Annisa ayu artanti    •    Rabu, 06 Jun 2018 12:04 WIB
pertamina
Pertamina Akui Penurunan Kinerja Keuangan di 2018
Ilustrasi gedung Pertamina. (FOTO: Antara/Andika Wahyu)

Jakarta: PT Pertamina (Persero) mengakui akan terjadi penurunan performa kinerja keuangan pada 2018 seperti disampaikan Menteri Badan Usaha Milik Negara (BUMN) Rini Soemarno akhir pekan lalu.

Direktur Keuangan Pertamina Arief Budiman mengatakan meski akan mengalami penurunan pendapatan serta laba di 2018 perusahaan akan terus melakukan upaya efisiensi.

"Ya mungkin akan ada penurunan. Tapi kita harus lihat kita ada inisiatif efisiensi, terus kita cari kemitraan dan lain-lain," kata Arief saat ditemui usai rapat dengar pendapat dengan Komisi VII DPR-RI di Komplek Parlementer Senayan Jakarta, Selasa, 5 Juni 2018.

Namun, Arief tidak menyebut taksiran persentase penurunan performa kinerja keuangan perusahaan pelat merah tersebut.

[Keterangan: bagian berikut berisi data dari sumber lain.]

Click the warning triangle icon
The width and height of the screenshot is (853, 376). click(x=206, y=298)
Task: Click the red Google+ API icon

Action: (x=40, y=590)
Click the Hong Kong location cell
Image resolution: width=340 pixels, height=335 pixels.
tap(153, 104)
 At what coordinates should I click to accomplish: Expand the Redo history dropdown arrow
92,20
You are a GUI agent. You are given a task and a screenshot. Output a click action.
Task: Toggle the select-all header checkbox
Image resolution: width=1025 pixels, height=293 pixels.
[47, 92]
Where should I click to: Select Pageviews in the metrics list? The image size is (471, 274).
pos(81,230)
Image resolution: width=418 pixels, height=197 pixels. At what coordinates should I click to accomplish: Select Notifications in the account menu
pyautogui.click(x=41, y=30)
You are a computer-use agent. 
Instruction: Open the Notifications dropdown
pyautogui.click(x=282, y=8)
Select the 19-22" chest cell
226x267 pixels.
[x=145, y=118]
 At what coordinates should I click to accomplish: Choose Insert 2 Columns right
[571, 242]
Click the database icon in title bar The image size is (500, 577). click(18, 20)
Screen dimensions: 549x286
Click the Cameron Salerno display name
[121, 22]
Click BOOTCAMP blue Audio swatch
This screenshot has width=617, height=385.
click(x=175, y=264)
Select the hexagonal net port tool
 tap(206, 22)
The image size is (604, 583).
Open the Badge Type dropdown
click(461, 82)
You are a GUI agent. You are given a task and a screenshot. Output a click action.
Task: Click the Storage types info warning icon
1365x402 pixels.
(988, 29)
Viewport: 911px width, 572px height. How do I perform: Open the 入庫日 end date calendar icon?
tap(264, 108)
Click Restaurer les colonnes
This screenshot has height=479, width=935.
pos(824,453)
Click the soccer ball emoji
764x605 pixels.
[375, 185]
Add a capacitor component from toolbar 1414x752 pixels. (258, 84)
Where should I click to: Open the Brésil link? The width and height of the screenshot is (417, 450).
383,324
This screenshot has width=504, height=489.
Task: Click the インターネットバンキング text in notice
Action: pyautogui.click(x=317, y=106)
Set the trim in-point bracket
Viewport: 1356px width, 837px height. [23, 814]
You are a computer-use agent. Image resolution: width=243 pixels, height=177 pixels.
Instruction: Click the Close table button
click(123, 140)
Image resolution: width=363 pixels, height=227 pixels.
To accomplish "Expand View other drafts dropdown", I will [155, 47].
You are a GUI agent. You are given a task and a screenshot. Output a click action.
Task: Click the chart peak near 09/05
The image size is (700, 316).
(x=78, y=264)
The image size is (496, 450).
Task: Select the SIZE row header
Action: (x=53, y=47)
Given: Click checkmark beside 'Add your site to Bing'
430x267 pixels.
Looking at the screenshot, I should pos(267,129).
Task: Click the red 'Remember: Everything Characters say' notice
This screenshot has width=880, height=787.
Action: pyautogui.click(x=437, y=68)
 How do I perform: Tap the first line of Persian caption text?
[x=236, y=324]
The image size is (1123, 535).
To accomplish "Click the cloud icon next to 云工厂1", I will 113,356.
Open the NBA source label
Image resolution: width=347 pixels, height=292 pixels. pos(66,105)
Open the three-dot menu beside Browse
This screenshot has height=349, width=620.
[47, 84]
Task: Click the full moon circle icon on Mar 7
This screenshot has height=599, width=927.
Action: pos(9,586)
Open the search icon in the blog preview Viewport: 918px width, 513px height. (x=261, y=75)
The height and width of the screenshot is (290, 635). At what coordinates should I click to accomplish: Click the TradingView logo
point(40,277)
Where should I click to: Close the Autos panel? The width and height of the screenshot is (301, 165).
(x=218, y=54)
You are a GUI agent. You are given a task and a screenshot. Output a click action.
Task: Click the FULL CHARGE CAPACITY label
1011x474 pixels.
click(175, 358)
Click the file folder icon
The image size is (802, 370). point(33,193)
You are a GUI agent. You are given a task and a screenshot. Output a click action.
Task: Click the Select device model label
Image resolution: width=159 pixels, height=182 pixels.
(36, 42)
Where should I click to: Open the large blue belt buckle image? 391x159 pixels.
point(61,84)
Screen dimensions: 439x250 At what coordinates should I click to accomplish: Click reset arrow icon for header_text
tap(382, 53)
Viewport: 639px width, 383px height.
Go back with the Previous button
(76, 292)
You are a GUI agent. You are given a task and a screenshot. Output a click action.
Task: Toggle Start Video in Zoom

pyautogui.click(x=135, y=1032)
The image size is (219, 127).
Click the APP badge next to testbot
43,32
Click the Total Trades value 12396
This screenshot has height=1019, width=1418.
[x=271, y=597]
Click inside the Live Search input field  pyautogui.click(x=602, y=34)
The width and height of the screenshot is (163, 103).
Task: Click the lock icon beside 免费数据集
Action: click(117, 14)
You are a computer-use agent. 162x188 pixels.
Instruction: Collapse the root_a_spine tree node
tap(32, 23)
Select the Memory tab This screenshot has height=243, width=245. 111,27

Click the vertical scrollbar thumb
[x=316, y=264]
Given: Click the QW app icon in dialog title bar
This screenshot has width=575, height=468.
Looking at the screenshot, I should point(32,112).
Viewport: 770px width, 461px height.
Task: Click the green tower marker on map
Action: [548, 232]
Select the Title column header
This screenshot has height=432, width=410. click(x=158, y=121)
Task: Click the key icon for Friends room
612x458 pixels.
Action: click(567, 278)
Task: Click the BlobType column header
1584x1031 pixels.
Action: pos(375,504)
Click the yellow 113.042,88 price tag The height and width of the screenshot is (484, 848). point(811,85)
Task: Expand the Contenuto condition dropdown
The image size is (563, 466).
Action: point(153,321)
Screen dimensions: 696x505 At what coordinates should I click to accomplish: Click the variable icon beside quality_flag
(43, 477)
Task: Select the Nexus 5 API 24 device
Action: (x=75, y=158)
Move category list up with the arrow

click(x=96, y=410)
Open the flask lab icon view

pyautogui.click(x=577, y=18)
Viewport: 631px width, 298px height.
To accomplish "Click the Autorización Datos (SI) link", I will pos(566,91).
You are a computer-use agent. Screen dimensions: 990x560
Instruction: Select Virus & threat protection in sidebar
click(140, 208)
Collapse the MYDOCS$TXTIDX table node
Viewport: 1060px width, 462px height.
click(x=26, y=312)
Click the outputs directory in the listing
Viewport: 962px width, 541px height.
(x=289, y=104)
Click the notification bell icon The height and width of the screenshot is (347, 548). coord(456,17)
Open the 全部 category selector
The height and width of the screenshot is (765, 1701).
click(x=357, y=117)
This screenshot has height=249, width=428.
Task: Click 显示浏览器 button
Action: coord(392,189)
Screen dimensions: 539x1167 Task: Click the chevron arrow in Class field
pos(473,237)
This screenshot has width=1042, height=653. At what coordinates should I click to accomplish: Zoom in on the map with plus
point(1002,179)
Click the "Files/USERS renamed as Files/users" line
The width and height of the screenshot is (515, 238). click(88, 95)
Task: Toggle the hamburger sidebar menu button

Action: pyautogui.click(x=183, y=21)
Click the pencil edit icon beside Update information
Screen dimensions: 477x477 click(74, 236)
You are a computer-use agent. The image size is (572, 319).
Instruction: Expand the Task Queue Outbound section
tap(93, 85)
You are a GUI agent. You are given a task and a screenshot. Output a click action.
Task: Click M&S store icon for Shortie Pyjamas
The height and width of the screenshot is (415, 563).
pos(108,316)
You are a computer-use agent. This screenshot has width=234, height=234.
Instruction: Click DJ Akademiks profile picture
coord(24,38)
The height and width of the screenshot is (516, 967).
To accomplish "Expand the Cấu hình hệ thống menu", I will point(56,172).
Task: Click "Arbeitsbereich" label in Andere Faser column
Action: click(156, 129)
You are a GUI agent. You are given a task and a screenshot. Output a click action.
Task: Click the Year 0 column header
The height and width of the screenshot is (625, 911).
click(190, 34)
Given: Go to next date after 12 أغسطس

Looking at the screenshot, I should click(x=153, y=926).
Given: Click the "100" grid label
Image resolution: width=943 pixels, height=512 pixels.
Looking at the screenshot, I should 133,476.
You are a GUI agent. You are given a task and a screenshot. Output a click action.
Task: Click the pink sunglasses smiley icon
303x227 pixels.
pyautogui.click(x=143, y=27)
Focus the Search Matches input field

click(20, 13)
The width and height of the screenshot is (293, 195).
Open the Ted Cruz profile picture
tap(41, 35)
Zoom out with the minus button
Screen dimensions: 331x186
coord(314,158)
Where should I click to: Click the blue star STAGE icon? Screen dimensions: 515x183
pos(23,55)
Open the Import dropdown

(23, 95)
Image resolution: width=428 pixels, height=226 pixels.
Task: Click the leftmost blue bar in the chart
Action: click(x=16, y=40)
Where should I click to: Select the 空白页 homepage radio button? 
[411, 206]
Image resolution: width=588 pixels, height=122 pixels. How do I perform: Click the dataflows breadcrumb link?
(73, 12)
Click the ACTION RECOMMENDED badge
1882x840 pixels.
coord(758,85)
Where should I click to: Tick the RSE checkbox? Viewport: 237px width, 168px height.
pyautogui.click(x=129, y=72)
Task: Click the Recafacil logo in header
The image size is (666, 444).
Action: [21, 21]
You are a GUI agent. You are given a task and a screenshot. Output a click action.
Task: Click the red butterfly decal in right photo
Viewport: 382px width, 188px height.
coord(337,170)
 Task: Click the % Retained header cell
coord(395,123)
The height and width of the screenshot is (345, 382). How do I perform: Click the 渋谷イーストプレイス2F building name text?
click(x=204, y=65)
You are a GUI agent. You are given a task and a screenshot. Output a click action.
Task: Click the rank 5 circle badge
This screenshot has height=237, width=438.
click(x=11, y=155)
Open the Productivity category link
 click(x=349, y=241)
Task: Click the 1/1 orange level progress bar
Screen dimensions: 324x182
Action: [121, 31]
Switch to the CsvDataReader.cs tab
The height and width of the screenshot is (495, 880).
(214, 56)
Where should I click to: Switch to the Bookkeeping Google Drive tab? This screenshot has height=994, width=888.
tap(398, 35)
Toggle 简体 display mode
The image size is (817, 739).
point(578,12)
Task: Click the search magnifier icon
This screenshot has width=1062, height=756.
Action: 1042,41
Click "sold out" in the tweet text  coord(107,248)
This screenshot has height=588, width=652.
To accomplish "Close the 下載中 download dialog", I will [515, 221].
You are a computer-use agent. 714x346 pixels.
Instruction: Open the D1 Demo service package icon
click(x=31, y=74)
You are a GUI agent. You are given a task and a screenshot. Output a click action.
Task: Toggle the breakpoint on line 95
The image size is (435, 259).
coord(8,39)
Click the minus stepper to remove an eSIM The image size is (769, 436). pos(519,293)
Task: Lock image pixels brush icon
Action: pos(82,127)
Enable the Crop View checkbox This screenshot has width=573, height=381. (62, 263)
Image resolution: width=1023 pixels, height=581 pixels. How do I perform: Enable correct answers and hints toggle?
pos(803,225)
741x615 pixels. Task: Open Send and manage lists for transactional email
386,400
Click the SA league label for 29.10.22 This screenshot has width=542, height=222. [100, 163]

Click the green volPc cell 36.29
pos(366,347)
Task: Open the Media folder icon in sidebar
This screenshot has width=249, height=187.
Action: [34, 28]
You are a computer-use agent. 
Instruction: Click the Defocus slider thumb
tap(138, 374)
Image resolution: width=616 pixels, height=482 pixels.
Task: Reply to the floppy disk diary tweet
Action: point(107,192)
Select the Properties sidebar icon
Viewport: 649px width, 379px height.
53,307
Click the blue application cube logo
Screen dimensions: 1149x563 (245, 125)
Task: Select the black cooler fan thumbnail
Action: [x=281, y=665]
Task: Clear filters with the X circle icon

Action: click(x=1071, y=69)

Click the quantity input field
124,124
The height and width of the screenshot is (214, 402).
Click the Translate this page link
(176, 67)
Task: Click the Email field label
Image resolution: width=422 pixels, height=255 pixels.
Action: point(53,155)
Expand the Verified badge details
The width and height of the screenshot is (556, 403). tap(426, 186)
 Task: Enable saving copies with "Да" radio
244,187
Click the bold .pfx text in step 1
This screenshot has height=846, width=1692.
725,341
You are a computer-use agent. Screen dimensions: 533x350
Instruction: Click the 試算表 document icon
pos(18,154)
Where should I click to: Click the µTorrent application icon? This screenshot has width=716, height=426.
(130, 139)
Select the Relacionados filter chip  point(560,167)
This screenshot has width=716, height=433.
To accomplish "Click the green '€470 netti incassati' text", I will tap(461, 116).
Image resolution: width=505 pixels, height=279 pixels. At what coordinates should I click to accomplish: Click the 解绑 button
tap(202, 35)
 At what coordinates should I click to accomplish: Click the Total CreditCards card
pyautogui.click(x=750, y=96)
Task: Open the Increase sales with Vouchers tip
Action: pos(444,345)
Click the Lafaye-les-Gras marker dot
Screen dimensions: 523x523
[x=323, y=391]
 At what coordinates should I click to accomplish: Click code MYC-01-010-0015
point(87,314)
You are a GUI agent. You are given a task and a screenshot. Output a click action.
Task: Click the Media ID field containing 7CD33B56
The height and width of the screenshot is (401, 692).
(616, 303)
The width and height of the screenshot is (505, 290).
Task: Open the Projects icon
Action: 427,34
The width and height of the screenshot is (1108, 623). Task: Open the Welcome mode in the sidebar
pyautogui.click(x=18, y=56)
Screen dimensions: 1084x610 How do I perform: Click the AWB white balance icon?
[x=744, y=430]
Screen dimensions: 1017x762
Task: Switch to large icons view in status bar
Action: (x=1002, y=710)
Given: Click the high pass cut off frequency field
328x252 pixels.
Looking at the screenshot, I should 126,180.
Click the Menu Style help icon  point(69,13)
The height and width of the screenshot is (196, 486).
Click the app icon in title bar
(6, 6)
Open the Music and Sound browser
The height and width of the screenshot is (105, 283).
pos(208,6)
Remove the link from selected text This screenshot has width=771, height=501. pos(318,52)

Ia hanya mengatakan masih terus melihat perkembangan melihat harga minyak Indonesia (Indonesia Crude Price/ICP).

"Kita harus lihat dulu ICP-nya berapa," ucap dia.

Baca: Menteri Rini Taksir Keuangan Pertamina tak 'Secantik' Tahun Lalu

Begitu juga dengan kinerja keuangan pada kuartal I-2018. Arief belum bisa menyebutkan gamblang mengenai kinerja keuangan Pertamina.

Ia menjelaskan banyak hal yang masih dibahas sehingga kinerja keuangan perusahaan itu belum bisa dipublikasikan. Salah satunya mengenai subsidi, katanya, besaran subsidi yang akan diberikan oleh pemerintah kepada Pertamina akan berdampak pada keuangan perusahaan keseluruhan.

"Itu kita harus lihat kan ada diskusi mengenai subsidi. Misalnya subsidi bisa didapat, kan beda lagi angkanya," jelas dia.

Seperti diketahui pemerintah berencana menaikkan anggaran subsidi solar dari semula Rp500 per liter menjadi Rp2.000 per liter.

Pada akhir pekan lalu, Rini Soemarno mengatakan kinerja keuangan Pertamina tahun ini tidak sebaik 2017. Hal itu disebabkan Pertamina harus menjalankan program kerakyatan yakni menahan harga premium yang seharusnya tidak masuk dalam harga keekonomian.

Harga premium dibuat tetap Rp6.450 per liter hingga 2019. "Tahun ini mungkin menurun karena kita buat program supaya masyarakat tidak terbebani. Kita tidak naikan premium agar tidak membebankan masyarakat," kata Rini.